(Supplied material)
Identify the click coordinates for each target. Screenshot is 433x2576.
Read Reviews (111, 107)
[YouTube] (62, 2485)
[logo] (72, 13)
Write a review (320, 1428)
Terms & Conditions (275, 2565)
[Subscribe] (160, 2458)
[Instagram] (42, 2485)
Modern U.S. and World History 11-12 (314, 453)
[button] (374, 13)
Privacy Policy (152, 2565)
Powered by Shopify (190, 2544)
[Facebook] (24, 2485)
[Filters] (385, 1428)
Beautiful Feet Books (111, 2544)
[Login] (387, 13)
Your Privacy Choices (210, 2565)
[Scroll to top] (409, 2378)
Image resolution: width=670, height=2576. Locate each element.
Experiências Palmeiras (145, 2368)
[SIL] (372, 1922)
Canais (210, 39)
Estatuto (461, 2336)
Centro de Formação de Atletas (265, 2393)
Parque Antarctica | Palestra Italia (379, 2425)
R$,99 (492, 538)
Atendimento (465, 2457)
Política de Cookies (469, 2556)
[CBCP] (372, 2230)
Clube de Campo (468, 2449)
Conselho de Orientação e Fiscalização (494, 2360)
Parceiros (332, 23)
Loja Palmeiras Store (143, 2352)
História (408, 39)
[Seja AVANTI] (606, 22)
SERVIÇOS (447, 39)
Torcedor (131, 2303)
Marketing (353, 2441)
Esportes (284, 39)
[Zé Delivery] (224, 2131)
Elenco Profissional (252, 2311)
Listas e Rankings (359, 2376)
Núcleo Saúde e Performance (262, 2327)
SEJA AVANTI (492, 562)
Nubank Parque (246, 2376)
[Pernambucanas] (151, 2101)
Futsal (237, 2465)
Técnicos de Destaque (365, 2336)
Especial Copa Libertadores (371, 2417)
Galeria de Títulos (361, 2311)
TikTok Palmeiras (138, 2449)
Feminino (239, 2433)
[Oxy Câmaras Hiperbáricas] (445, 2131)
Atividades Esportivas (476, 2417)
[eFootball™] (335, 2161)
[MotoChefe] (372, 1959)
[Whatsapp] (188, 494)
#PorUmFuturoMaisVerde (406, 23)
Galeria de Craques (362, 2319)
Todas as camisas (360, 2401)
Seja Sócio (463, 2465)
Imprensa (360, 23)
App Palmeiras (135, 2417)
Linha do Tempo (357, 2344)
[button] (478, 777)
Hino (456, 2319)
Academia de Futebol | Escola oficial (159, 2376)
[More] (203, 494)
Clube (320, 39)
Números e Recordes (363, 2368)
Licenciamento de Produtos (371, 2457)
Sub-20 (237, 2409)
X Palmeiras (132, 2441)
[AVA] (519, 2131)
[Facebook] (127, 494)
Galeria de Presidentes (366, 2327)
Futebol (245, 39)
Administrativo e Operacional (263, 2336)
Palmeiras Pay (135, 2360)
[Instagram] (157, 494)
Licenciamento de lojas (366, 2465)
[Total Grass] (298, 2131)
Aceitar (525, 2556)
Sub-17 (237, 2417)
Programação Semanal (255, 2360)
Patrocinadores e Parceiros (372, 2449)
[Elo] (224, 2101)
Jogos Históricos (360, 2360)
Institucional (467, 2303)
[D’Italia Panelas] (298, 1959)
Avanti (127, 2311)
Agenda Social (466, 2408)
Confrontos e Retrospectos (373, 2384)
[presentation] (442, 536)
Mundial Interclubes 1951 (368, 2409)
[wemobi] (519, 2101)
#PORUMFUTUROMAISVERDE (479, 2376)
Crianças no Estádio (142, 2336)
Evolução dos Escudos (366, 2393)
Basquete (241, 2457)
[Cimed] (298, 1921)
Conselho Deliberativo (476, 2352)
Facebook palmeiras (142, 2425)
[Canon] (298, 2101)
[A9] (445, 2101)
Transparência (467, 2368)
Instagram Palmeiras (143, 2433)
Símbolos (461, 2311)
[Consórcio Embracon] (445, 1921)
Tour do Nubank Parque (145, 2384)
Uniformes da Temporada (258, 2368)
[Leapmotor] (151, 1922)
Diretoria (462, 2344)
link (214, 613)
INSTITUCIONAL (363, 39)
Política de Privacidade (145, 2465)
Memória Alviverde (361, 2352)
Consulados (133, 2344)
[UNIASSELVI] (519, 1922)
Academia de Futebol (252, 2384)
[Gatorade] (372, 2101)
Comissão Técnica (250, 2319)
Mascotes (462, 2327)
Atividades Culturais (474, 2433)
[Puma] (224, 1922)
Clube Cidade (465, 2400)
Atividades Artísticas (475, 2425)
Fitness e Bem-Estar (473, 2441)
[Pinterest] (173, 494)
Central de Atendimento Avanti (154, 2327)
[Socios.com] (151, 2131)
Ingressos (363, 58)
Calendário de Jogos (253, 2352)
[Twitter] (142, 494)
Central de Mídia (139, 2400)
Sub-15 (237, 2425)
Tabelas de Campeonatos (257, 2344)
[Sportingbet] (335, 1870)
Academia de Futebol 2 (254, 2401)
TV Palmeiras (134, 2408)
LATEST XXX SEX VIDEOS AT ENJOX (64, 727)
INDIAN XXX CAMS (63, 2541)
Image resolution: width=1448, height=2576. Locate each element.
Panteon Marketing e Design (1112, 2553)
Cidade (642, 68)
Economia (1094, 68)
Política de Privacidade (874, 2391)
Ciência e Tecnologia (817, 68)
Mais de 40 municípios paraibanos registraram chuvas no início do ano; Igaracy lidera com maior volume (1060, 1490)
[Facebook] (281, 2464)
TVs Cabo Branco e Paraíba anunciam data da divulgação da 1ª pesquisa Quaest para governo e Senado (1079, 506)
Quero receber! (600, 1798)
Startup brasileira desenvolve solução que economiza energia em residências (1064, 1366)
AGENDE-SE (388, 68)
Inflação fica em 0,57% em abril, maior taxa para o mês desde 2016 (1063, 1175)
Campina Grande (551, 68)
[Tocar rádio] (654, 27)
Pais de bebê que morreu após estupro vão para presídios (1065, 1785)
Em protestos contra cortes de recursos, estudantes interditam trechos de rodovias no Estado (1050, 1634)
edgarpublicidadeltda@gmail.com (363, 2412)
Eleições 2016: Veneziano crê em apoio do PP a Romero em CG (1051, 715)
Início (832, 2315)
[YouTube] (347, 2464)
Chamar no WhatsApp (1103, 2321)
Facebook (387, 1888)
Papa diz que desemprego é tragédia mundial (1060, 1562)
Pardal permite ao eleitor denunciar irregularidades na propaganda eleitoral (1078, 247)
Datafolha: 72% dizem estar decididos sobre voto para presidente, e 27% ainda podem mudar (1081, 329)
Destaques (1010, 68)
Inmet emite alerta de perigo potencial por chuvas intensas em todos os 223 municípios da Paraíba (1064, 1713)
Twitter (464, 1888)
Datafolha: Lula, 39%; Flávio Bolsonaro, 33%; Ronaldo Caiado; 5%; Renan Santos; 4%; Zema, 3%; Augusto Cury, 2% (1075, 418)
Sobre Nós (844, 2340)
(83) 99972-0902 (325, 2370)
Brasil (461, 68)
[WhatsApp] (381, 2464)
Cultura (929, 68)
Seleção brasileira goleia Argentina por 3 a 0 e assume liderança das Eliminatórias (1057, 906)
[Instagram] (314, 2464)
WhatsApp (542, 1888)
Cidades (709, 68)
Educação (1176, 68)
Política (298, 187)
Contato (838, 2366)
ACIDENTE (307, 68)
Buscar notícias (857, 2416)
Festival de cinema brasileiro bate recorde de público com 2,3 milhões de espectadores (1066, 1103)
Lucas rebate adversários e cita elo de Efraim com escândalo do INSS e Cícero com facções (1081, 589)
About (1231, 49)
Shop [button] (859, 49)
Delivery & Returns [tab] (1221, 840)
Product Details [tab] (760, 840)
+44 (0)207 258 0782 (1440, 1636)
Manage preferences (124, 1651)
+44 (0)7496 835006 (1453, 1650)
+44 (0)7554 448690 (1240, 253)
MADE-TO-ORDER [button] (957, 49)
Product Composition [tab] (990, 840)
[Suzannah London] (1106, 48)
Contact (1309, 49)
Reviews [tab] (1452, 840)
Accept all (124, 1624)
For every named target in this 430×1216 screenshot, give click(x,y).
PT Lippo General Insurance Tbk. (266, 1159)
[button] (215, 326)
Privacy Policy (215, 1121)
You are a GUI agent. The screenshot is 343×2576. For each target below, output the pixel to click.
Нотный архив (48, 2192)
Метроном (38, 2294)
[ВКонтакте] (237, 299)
(End Supplied material)
[Task requirements]:
Using the data above, work out how many lines include the word "brasileira" and give only that number.

[Your solution]:
2